## What to produce
Copy the records below exactly as they appear.

▼▼▼

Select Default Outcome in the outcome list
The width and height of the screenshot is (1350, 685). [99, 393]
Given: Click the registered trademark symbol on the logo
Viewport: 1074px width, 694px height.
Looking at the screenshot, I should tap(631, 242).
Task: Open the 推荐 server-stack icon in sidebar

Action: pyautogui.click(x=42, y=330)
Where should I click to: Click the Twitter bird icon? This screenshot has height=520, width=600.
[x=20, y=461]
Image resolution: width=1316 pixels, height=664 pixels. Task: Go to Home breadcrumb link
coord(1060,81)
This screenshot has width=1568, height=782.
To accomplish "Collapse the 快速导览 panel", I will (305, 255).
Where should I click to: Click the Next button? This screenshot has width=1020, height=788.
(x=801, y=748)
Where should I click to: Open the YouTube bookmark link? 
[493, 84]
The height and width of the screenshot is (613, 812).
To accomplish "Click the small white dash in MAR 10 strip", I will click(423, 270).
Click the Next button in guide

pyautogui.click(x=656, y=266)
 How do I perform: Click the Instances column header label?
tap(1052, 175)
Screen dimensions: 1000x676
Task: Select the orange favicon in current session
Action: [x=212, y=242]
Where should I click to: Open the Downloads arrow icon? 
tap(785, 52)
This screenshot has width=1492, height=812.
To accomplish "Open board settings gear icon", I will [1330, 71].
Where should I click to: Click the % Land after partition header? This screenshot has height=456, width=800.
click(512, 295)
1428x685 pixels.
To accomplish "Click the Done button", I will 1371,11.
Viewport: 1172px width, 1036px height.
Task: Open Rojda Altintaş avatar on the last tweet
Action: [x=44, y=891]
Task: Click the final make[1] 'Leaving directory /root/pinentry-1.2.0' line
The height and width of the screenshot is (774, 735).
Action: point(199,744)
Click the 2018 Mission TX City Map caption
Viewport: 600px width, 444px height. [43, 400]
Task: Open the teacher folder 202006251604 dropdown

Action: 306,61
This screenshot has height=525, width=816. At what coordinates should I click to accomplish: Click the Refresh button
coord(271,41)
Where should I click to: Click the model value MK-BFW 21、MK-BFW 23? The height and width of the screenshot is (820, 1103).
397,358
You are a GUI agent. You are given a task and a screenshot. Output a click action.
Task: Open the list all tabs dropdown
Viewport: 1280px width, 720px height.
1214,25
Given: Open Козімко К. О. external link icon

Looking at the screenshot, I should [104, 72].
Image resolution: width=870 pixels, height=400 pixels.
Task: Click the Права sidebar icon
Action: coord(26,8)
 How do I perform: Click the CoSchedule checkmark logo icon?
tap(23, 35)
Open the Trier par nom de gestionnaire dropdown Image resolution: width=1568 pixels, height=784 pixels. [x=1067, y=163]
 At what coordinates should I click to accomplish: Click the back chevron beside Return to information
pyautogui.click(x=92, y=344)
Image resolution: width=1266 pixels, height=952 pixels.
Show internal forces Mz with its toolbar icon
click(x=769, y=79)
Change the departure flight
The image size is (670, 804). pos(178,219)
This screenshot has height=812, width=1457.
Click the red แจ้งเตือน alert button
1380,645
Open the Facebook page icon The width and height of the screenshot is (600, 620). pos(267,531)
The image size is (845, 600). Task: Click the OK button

▲▲▲

## Response to the task
Select Default Outcome in the outcome list
The width and height of the screenshot is (1350, 685). [99, 393]
Given: Click the registered trademark symbol on the logo
Viewport: 1074px width, 694px height.
Looking at the screenshot, I should tap(631, 242).
Task: Open the 推荐 server-stack icon in sidebar

Action: pyautogui.click(x=42, y=330)
Where should I click to: Click the Twitter bird icon? This screenshot has height=520, width=600.
[x=20, y=461]
Image resolution: width=1316 pixels, height=664 pixels. Task: Go to Home breadcrumb link
coord(1060,81)
This screenshot has width=1568, height=782.
To accomplish "Collapse the 快速导览 panel", I will (305, 255).
Where should I click to: Click the Next button? This screenshot has width=1020, height=788.
(x=801, y=748)
Where should I click to: Open the YouTube bookmark link? 
[493, 84]
The height and width of the screenshot is (613, 812).
To accomplish "Click the small white dash in MAR 10 strip", I will click(423, 270).
Click the Next button in guide

pyautogui.click(x=656, y=266)
 How do I perform: Click the Instances column header label?
tap(1052, 175)
Screen dimensions: 1000x676
Task: Select the orange favicon in current session
Action: [x=212, y=242]
Where should I click to: Open the Downloads arrow icon? 
tap(785, 52)
This screenshot has width=1492, height=812.
To accomplish "Open board settings gear icon", I will [1330, 71].
Where should I click to: Click the % Land after partition header? This screenshot has height=456, width=800.
click(512, 295)
1428x685 pixels.
To accomplish "Click the Done button", I will 1371,11.
Viewport: 1172px width, 1036px height.
Task: Open Rojda Altintaş avatar on the last tweet
Action: [x=44, y=891]
Task: Click the final make[1] 'Leaving directory /root/pinentry-1.2.0' line
The height and width of the screenshot is (774, 735).
Action: point(199,744)
Click the 2018 Mission TX City Map caption
Viewport: 600px width, 444px height. [43, 400]
Task: Open the teacher folder 202006251604 dropdown

Action: 306,61
This screenshot has height=525, width=816. At what coordinates should I click to accomplish: Click the Refresh button
coord(271,41)
Where should I click to: Click the model value MK-BFW 21、MK-BFW 23? The height and width of the screenshot is (820, 1103).
397,358
You are a GUI agent. You are given a task and a screenshot. Output a click action.
Task: Open the list all tabs dropdown
Viewport: 1280px width, 720px height.
1214,25
Given: Open Козімко К. О. external link icon

Looking at the screenshot, I should [104, 72].
Image resolution: width=870 pixels, height=400 pixels.
Task: Click the Права sidebar icon
Action: coord(26,8)
 How do I perform: Click the CoSchedule checkmark logo icon?
tap(23, 35)
Open the Trier par nom de gestionnaire dropdown Image resolution: width=1568 pixels, height=784 pixels. [x=1067, y=163]
 At what coordinates should I click to accomplish: Click the back chevron beside Return to information
pyautogui.click(x=92, y=344)
Image resolution: width=1266 pixels, height=952 pixels.
Show internal forces Mz with its toolbar icon
click(x=769, y=79)
Change the departure flight
The image size is (670, 804). pos(178,219)
This screenshot has height=812, width=1457.
Click the red แจ้งเตือน alert button
1380,645
Open the Facebook page icon The width and height of the screenshot is (600, 620). pos(267,531)
The image size is (845, 600). Task: Click the OK button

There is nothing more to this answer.